Ayer el dueño de la mina, Alejandro Bohn, había dicho a un canal de televisión chileno:
“No es el momento de asumir ni culpas ni perdones, hay procesos de investigación. En estos
momentos hay que estar tranquilos de que nuestros trabajadores hicieron lo que tenían que hacer y
contaron con los elementos dentro de la mina para poder hacerlo”, mientras que hoy anunció
que no tenía certeza de poder seguir pagando los salarios.
Las declaraciones de Bohn desencadenaron una ola de repudio. El ministro de Minería, Laurence
Goldborne, las calificó de “increíbles y sorprendentes" e insistió en que ”las
principales obligaciones son de la empresa".
“La minera San Esteban tiene que hacerse cargo de sus obligaciones”, dijo el senador
de Renovación Nacional (RN), Alberto Espina.
“Lo más cómodo para una empresa es hacer una mala gestión, no cumplir con las leyes
laborales, provocar producto de eso una situación dramática y finalmente desentenderse y decir que
no tiene plata para pagar los sueldos, es realmente increíble”, comentó, según reprodujo el
diario chileno La Nación.
Por su parte, el vocero del bloque y presidente de la Democracia Cristiana, Juan Carlos Latorre,
aseguró que “el comportamiento de los dueños deja mucho que desear”.
“No han estado dispuestos a asumir en ningún momento la más mínima responsabilidad en un
accidente en la que no cabe ninguna duda que la empresa no cumplió con las disposiciones legales
vigentes en materia de seguridad para su trabajadores".
En la misma línea, el ingeniero en minas y director de la Federación de Sindicatos de
Supervisores y Profesionales de Codelco, Enés Zepeda, señaló que “la condición insegura es la
que predominó en el accidente de la mina San José”.
“Allí faltó el instrumental técnico que permitiera indicar tempranamente que el cerro
estaba ejerciendo presión y que en algún momento se iba a desplomar”, dijo.
Por su parte, Latorre denunció que “favorecidos por el precio alto del cobre últimamente
muchas empresas medianas y chicas, como la de San José, se embarcan en explotaciones como
éstas”.
Para el sindicalista, el problema es que sigue rigiendo “un modelo económico que permite y
fomenta el lucro por sobre la seguridad de las personas, mientras los organismos de control no
cumplen con su función”.
“Apenas hace unas horas, mientras se producía el hallazgo del refugio de los 33 mineros,
moría aplastado bajo un radiador otro minero de la región”, informó el sindicalista.

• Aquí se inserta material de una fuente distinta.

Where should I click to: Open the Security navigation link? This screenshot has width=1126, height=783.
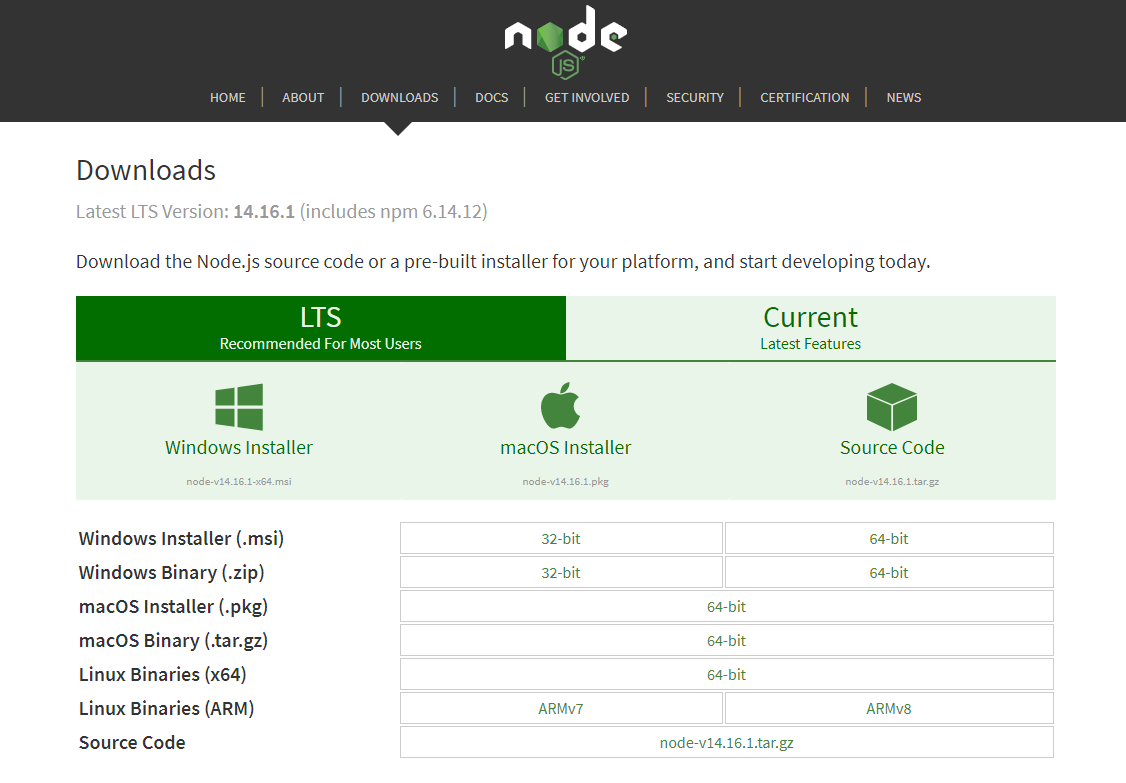point(695,98)
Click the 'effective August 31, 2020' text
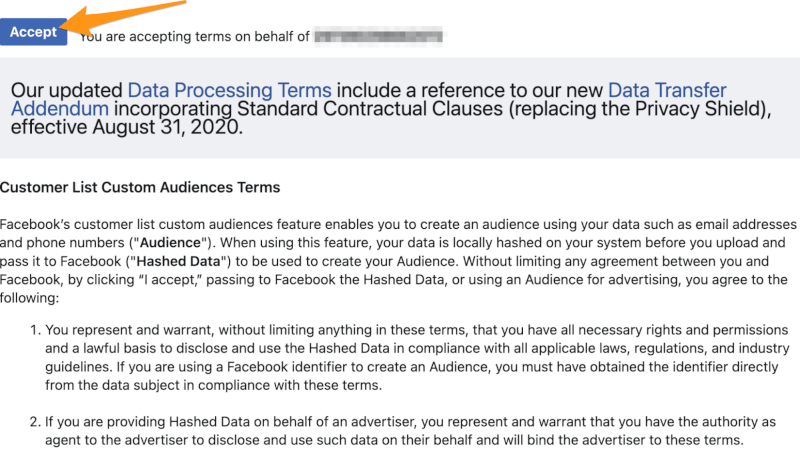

Latorre dijo que su país “está lejos de cumplir con los estándares internacionales para un
trabajo seguro” y recordó que en 2006 murieron dos personas en la misma mina como
consecuencia de otro derrumbe, mientras que en 2007, cuando falleció otro trabajador, San José fue
clausurada, pero volvió a ser abierta en 2008.
Hoy, la compañía anunció que no descarta pedir la quiebra ante la imposibilidad de cubrir los
salarios de septiembre y los gastos del rescate.